From time to time, as I make these weekly forays into the past, I keep David Macaulay’s marvelous book “Motel of the Mysteries” in the back of my head.
Macaulay’s book, published in 1979, tells the story of an archaeologist many centuries hence who discovers a perfectly preserved room in a typical American roadside motel. (The America we know has been buried under a landslide of junk mail, or something like that.)
The archaeologist manages to misinterpret the role and significance of every single item in the room, all the way down to the tub stopper. What we recognize as a typical Motel 6 kind of room, he re-imagines as a consecrated burial chamber, with every item playing a ceremonial role in the send-off.
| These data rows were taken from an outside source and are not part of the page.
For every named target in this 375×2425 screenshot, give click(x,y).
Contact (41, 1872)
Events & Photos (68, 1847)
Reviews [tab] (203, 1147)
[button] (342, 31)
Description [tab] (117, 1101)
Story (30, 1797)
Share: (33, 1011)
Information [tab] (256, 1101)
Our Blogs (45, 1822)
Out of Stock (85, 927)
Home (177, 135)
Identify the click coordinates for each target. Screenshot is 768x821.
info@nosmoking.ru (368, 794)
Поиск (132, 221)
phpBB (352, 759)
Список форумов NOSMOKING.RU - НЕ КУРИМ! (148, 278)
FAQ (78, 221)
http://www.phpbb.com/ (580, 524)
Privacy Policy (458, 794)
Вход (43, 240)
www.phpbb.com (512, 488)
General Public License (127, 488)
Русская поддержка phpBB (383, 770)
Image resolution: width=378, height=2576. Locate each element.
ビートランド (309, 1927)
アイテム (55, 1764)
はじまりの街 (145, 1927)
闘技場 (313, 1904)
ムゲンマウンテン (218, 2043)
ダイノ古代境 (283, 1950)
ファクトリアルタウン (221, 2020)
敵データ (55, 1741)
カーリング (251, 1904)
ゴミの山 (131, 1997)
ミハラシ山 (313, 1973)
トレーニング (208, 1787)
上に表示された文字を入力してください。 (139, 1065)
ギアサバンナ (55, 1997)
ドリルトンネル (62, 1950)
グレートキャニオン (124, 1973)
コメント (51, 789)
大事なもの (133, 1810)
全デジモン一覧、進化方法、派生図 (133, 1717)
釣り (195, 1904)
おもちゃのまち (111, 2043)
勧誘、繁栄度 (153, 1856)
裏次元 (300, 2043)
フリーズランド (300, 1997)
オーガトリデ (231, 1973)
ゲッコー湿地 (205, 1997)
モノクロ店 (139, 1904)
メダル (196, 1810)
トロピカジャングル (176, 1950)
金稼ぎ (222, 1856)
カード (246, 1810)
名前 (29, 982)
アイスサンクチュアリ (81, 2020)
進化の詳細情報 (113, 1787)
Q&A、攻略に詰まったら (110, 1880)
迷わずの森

And, as with the King Tut traveling exhibits of the late ’70s, plastic duplications of the “holy objects” from the “burial chamber” are available for sale.
It’s a wonderful — and wonderfully illustrated — piece of satire, and one I highly recommend checking out if it’s never crossed your path.
And the thought of it reminds me that I’m ultimately just pissing in the wind here, week after week, month after month.
I can take a calendar entry of my grandfather’s and apply some family context to it, or slap it with a couple coats of cultural/political history. And I can guess at what my grandpa was thinking or doing with more accuracy than Macaulay’s 41st-century archaeologist.
Still, there’s always the chance that I’m taking something my grandpa saw as a motel room and re-imagining it as a burial chamber.
Like this item, from April 1964. Anyone reading this through 2012 eyes would surely believe my grandpa was consorting with drug users.
And what do you suppose a contemporary reviewer would make of a reference to “meth men”?
Of course, in these cases, perfectly good explanations are only a moment’s thought away.
“METH” in this context means neither methedrine or methamphetamine; it means “Methodist.” My grandparents attended the local Methodist church. And presumably, my grandpa was taking part in some sort of men’s church group that night.
And “junkie” in the context of my grandpa’s calendar is shorthand for “junkman” — the same way that Bostonians abbreviate “package store” to “packie,” “state cop” to “statie,” “South Boston” to “Southie” and “East Boston” to “Eastie.”
Just a few years before, my grandpa brought his water tank to the junkie:
So, yeah. These particular entries are pretty tough to misinterpret when you actually think about them.
I still keep David Macaulay’s hapless archaeologist in my thoughts when I sit down to write these blog posts week after week, though.
Hopefully, by the grace of fate, I will never turn a toilet seat into a ceremonial headdress.